Of course you're joking here, but for images people do reverse the image to enhance the output of their models and this has shown to be beneficial. There are other augmentation you can do as well. In total they're called "Synthetic Data".
This is not surprising because if image A is an apple, its mirror image A' is also an apple. Adding A' to your dataset is just plain ol' regularization. It is meant to lower bias, to prevent overfitting.
It's not surprising, but highly necessary because you might otherwise learn too little about structural features, and too much about unnecessary things such as the background colour of some objects.

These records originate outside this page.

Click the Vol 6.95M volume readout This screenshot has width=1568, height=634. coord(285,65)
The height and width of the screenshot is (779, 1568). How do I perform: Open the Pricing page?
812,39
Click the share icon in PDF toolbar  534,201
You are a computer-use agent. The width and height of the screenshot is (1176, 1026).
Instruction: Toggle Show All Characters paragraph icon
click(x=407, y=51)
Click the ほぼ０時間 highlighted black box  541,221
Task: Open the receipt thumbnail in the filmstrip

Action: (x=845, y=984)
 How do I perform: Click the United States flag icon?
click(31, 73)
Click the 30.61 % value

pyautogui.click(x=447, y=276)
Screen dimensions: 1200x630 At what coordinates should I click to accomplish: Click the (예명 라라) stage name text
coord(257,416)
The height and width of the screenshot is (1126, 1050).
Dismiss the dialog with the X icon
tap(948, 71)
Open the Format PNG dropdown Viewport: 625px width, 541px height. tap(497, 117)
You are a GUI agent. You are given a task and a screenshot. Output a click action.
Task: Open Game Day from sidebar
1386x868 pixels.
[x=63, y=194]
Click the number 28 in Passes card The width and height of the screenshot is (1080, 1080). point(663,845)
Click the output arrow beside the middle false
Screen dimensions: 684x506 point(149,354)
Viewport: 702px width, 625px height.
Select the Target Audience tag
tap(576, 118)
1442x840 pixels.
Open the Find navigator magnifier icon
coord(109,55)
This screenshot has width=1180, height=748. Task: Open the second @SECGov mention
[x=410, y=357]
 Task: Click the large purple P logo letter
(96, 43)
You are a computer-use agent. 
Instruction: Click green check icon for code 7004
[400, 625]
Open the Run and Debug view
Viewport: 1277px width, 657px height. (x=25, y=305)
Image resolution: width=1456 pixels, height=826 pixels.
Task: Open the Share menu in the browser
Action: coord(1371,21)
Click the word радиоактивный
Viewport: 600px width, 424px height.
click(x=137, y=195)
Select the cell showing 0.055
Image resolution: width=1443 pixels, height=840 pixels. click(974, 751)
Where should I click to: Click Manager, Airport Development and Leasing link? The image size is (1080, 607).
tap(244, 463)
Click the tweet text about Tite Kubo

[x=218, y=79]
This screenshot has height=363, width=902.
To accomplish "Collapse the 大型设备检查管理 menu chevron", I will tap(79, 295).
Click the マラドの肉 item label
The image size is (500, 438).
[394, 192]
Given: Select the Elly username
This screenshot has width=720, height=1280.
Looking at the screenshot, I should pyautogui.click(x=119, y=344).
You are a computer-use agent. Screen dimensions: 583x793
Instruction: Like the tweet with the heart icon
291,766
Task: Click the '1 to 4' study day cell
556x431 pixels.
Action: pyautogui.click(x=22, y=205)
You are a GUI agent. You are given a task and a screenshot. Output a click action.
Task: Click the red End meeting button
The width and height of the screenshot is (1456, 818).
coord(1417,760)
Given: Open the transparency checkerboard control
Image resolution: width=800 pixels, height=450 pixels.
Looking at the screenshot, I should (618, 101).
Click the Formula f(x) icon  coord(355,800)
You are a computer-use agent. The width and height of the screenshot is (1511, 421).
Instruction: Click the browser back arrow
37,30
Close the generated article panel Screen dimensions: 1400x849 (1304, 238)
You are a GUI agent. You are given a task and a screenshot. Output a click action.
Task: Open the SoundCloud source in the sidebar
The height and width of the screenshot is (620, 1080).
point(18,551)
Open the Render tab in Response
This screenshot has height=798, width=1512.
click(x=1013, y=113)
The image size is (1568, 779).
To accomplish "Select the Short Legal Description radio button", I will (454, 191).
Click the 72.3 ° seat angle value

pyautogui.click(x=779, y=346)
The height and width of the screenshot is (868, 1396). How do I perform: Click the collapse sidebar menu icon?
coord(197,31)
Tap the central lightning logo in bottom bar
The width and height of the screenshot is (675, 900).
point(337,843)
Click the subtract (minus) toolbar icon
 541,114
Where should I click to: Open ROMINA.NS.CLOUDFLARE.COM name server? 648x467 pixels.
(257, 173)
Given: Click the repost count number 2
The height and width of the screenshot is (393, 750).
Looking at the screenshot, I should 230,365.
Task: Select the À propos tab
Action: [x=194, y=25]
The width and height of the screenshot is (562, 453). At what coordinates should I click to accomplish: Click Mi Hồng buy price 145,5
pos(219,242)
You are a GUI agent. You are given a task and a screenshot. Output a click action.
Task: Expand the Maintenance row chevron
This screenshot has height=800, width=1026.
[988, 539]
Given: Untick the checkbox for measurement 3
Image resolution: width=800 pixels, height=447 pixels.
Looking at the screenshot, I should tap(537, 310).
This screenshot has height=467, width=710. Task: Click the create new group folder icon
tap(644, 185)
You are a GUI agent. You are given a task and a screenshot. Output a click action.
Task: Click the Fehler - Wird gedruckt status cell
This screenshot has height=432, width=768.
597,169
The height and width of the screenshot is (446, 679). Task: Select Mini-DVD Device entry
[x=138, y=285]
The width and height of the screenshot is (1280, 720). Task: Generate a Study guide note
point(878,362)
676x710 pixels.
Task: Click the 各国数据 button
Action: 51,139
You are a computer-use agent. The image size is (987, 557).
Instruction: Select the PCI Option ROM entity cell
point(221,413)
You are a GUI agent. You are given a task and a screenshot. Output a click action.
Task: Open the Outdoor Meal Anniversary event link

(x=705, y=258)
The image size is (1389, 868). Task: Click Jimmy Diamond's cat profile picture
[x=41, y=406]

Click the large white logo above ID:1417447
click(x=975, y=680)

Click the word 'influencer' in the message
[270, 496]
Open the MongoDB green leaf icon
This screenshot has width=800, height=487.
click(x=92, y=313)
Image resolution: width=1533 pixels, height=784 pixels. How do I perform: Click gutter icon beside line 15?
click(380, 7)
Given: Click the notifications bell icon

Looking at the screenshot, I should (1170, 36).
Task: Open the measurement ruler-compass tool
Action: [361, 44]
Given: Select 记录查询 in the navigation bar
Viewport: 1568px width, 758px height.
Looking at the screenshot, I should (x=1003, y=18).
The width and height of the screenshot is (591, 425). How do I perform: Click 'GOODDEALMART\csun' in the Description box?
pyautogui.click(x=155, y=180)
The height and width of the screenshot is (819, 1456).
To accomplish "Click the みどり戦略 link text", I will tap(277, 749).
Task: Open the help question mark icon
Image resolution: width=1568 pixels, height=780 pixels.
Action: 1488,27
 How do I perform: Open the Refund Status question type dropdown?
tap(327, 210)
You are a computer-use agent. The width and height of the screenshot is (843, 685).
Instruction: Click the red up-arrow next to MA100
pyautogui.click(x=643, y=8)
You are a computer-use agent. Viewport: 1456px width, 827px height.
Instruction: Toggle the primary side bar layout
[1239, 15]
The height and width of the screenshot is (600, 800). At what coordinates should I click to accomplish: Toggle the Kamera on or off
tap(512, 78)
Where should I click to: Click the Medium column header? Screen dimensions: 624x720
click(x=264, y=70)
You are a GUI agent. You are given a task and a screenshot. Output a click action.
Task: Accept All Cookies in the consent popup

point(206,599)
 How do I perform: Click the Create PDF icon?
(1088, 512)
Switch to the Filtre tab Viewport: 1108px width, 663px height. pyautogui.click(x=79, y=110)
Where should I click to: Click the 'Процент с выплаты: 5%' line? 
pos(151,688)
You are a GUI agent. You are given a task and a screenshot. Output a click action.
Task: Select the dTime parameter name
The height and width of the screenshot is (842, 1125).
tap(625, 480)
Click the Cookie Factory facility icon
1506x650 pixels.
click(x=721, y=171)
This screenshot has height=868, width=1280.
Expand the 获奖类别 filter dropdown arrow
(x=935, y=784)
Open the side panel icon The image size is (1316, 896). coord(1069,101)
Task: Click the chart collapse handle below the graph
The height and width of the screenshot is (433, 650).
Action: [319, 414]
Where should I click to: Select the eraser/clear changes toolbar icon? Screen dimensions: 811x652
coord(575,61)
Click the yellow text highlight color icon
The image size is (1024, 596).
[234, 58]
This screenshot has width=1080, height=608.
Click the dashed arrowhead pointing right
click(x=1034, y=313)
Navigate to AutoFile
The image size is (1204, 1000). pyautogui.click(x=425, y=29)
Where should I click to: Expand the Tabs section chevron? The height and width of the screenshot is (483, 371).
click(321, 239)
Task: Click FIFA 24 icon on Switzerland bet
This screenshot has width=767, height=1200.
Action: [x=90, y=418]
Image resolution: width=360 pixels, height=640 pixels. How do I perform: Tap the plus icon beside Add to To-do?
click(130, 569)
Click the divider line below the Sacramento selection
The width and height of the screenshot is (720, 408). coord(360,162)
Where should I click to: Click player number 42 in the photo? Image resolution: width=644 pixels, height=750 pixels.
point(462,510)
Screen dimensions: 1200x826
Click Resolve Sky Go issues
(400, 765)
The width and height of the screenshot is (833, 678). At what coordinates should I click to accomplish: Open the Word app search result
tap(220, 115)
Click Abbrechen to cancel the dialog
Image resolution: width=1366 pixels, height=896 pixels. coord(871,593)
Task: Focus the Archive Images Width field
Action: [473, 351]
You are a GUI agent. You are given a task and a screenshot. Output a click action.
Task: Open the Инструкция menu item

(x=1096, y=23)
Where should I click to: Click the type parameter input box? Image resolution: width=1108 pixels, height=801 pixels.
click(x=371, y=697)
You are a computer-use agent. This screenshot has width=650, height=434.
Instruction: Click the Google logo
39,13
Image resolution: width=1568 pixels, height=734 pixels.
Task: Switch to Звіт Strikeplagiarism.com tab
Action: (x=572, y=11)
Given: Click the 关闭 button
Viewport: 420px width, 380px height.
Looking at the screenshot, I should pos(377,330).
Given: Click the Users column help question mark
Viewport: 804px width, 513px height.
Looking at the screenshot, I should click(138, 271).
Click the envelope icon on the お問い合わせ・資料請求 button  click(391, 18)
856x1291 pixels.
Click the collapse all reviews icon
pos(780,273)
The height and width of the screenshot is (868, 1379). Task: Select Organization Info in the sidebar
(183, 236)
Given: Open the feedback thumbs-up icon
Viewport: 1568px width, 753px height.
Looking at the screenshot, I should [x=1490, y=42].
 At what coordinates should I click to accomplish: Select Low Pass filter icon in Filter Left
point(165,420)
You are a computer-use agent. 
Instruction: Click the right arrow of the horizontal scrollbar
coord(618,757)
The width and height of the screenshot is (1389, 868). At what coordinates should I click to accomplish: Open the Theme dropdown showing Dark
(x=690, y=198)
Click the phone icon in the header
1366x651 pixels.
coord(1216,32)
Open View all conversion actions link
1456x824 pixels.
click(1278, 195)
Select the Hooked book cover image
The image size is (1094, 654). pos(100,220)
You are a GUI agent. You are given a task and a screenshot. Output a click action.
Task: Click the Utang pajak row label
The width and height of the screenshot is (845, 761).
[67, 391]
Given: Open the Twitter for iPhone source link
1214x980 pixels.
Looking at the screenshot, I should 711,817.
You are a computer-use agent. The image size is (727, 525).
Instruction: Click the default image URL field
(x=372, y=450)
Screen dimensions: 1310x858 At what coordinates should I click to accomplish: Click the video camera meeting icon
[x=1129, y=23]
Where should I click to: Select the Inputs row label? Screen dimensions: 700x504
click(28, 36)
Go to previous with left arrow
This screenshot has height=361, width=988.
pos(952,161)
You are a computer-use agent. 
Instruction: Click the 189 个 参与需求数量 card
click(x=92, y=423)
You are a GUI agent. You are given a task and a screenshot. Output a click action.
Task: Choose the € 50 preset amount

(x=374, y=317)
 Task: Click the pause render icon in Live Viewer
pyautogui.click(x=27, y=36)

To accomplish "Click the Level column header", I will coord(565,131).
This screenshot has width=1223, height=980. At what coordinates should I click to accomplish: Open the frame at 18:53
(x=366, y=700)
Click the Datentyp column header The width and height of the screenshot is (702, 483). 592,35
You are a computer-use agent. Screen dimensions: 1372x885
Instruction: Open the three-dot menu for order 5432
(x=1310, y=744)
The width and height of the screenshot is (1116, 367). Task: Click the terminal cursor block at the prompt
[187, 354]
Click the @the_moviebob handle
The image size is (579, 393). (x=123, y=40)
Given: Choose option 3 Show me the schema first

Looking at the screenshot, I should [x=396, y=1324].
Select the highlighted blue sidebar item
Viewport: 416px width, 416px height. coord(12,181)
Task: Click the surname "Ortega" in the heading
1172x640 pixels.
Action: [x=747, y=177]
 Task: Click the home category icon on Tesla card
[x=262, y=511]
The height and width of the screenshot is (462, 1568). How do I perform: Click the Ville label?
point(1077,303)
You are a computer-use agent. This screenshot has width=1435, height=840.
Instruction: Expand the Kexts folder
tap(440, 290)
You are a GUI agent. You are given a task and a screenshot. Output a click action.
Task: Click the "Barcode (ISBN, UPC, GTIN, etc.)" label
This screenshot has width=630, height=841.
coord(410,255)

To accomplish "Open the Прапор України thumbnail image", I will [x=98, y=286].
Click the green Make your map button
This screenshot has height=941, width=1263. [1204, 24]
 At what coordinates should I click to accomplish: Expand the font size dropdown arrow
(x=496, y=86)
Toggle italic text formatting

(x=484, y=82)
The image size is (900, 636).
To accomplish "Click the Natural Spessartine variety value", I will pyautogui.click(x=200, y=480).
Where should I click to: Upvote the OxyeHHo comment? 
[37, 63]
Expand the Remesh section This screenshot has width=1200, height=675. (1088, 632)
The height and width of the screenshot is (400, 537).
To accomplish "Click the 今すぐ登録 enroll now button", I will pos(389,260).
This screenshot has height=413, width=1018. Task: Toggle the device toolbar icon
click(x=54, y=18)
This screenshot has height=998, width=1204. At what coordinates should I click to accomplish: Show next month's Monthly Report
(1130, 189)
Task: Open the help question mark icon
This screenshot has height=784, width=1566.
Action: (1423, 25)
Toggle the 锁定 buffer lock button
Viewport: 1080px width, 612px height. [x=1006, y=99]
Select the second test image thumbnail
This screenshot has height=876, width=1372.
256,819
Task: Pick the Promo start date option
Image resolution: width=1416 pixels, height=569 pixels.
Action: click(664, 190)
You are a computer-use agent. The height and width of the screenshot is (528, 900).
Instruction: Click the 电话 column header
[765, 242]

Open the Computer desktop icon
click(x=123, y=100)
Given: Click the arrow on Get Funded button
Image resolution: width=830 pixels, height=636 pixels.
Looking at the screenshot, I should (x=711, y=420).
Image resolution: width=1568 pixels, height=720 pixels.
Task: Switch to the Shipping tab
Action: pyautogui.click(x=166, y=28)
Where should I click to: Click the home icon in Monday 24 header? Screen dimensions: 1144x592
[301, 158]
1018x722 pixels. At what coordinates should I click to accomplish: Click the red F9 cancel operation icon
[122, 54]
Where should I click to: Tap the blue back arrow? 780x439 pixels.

The other day I was thinking that if I create a black cube in a simulation with white background, and generate a number of PNG images of the cube in different positions, The adjusted weights I get in my network when it classifies with success in further simulations(applying the learned weights to classify now, instead of learning and adjusting the weights), Can also be used to classify a real life black dice on a real life white table, if the camera is well positioned and the light is right. In this case, the learning would "generalize", from the simulation to the real life. Maybe this simulated data used to adjust the weights could also be called "synthetic data" or "simulated data" or just "artificially generated data".
You may joking about it, but ML researchers use all kinds of strategies like this one in order to perform what they call _data augmentation_.
In particular for computer vision tasks, creating a perturbed variant of your input images (slightly warped, flipped, mirror, what have you...) can do wonders for the generalization performance.